064、故障处理之OMM_TiDB

oom 内存溢出,内存泄漏,相当于TiDB不能用了

TiDB Server OOM对业务的影响

  • TiDB Server上的业务SQL会失败
  • 业务响应时间升高
  • 前端体验变差
    064、故障处理之OMM_TiDB_第1张图片

诊断方法

  1. 客户端应用
ERROR 2013(HY000): Lost connection to MySQL Server during query
  1. 日志
  • dmesg -T | grep tidb-server 结果中有事故发生的附近时间点的OOM-killer的日志
  • tidb.log(事故发生后附近时间的"Welcome to TiDB的日志" <即TiDB server发生的重启>)
  • tidb_stderr.log( fatal error: “runtime: out of memory” 或 cannot allocate memory)
  1. Grafana 监控
    TiDB —> Server —> Memory Usage
    TiDB Server实例呈现内存迅速升高,然后急速下降。
    064、故障处理之OMM_TiDB_第2张图片
    TiDB —> Server —> Uptime
    和Memory Usage配合一起使用,确认TiDB Server实例的运行情况,观察是否同时有内存使用率飚高的情况
    064、故障处理之OMM_TiDB_第3张图片

造成OOM的原因

  1. SQL语句的执行
  2. GoLang内存释放机制

TiDB-Runtime —> Memory Usage
这个可以定位是SQL问题,还是GO语言的问题
064、故障处理之OMM_TiDB_第4张图片
黄色部分(estimate-inuse)是TiDB真正使用的内存;
蓝色(estimate-garbage)、橙色(reserved-by-go)和红色(used-by-go)与Go语言有关

定位内存占用大的SQL

  • TiDB Dashboard 慢查询
    在TiDB Dashboard的Slow Queries面板中,将时间范围调到TiDB Server OOM前,在Columns中选择按照Max Memory进行排序,可以找到集群中消耗内存较大的SQL语句。
    注:TiDB Dashboard中看到的SQL是已经执行完的语句。

  • TiDB Dashboard SQL 语句分析
    在TiDB Dashboard的SQL Statements面板中,将时间范围调到TiDB Server OOM前,在Columns中选择按照Mean Memory进行排序,可以找到集群中消耗内存较大的SQL语句。

  • TiDB Server日志中的expensive query
    当一条语句在执行过程中达到资源使用阈值(执行时间tidb_expensive_query_time_threshold或者使用内存量mem-quota-query)时,TiDB会即时将这条语句的相关信息写入tidb-server日志。

  • 执行计划优化

    • 优化器没有选择最有执行计划
    • 未创建必要索引
    • 执行计划准确,但内存占用高
more tidb.log | grep expensivequery 
# cost_time: 已经执行的时间
# mem_max: 日志输出时语句的内存使用量

TiDB Server日志 - expensive query

与dashboard当中SQL语句的区别是,dashboard中的语句执行完后才会收集日志当中可以记录正在执行的的SQL。
当一条语句在执行过程中达到资源使用阈值时(执行时间/使用内存量), TiDB会即时将这条语句的相关信息写入tidb-server日志
064、故障处理之OMM_TiDB_第5张图片

缓解TiDB Server OOM的措施

  • SQL优化,减少非必要返回的数据量
    • 执行计划优化
    • 优化器没有选择最优计划执行
    • 未创建必要索引
    • 执行计划准确,但内存占用高
  • 减少大事务,将大事务拆分成为小事务
  • 调整TiDB Server相关参数,来限制单条SQL内存的使用
  • 其他方法

调整TiDB Server参数

  • mem-quota-query
    单条SQL占用的最大内存,默认为1G,超过该值会触发oom-action。

  • oom-action
    单条SQL超出最大使用内存后的行为,默认为cancel,表示放弃执行。

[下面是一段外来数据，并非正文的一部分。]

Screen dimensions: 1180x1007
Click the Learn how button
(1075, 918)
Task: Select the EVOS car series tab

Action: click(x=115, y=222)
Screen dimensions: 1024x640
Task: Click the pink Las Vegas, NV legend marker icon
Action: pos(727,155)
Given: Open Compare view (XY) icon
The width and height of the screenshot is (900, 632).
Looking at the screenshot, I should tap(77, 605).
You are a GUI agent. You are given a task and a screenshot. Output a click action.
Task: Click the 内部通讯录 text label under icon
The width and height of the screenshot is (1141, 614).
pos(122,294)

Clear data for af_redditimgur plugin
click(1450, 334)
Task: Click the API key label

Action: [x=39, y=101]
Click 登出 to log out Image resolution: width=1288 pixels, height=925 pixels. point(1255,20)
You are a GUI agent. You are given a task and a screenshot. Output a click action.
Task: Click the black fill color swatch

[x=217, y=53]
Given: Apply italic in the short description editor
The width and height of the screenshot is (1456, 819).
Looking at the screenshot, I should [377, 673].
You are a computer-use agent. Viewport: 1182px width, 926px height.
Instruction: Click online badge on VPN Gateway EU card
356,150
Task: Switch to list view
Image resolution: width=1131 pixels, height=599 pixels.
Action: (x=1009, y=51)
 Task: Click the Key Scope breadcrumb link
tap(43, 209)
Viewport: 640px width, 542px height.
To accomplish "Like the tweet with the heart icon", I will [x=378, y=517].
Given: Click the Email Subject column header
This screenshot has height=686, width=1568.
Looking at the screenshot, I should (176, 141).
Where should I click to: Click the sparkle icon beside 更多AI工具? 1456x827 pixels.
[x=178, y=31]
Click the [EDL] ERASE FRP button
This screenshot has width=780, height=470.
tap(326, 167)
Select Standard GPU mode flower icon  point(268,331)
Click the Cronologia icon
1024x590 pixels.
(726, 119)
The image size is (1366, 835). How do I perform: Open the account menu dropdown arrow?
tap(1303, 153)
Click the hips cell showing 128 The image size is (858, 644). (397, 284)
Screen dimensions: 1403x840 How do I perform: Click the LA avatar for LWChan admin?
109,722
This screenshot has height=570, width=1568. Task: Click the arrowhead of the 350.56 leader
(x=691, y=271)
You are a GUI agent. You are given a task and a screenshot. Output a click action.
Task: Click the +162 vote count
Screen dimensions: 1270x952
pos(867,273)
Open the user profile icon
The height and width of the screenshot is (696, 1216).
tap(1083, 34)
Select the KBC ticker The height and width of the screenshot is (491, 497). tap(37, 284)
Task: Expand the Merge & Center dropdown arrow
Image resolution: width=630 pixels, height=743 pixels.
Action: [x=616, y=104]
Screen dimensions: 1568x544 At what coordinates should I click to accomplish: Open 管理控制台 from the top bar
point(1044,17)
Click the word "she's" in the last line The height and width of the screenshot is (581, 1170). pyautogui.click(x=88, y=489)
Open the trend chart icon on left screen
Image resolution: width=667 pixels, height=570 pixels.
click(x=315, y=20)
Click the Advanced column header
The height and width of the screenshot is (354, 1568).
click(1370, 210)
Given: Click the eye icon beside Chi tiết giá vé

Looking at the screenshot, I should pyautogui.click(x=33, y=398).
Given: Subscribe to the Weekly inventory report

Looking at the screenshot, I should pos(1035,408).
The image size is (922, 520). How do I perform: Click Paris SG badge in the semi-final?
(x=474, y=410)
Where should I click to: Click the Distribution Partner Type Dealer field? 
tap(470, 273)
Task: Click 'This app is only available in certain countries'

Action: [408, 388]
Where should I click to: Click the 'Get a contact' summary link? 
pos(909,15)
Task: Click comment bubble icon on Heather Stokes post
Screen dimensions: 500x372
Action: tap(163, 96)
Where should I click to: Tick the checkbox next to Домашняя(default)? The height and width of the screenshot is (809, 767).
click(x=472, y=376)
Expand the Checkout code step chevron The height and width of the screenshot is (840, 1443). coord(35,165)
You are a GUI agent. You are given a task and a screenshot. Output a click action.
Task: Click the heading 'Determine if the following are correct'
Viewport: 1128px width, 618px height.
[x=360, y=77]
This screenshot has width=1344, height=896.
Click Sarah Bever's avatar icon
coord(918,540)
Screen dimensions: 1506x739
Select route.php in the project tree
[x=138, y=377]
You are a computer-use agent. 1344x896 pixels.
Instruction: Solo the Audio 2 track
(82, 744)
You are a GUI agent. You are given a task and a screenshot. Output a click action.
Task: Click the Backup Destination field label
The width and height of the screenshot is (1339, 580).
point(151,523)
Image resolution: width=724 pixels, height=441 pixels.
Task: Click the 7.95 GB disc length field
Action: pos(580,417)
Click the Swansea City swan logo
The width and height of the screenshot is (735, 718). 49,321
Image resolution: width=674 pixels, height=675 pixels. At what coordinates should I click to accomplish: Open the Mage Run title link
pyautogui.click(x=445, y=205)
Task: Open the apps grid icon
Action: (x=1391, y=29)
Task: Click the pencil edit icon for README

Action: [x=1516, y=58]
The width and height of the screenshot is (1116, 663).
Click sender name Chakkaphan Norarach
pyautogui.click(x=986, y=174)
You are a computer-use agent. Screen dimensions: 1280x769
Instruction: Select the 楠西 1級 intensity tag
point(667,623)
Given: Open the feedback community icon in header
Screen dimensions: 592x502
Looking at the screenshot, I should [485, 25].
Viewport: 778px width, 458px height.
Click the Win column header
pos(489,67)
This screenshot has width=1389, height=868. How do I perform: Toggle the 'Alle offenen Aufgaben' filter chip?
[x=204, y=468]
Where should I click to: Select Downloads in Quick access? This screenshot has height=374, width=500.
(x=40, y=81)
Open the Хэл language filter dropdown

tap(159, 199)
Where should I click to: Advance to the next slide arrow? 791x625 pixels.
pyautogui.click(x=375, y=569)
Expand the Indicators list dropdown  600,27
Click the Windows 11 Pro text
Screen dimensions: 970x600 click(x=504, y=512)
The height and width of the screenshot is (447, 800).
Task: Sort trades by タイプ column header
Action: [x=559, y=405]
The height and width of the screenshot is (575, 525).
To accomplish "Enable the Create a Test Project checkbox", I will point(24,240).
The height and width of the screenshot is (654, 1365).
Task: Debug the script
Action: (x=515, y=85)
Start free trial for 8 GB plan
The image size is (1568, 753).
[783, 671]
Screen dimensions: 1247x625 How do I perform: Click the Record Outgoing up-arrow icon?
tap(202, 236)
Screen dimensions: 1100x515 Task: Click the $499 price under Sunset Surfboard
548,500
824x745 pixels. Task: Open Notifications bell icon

在单条SQL使用的内存达到mem-quota-query,且没有足够的临时磁盘空间可用时,会触发oom-action。

  • oom-use-tmp-storage
    设置在单条SQL使用内存超过mem-quota-query时是否使用临时磁盘空间。

  • tmp-storage-path
    临时磁盘空间的路径。

  • tmp-storage-quota
    临时磁盘空间的使用上限,单位为byte。

其他减少内存占用的方法

调整Go内存释放策略
Go语言的Runtime在释放内存返回到内核时,在Linux平台有以下两种策略:

  • MADV_DONTNEED
  • MADV_FREE
  • 在TiDB Server启动前添加环境变量GODEBUG=madvdontneed=1。滚动重启TiDB Server

实验

TiDB数据库中运行消耗内存较大的SQL语句,观察其对TiDB Server内存使用情况,对其进行监控和限制

1、初始化环境
使用TiUP bench组件构造包括对customer、lineitem、nation等在内的基础表结构以及数据。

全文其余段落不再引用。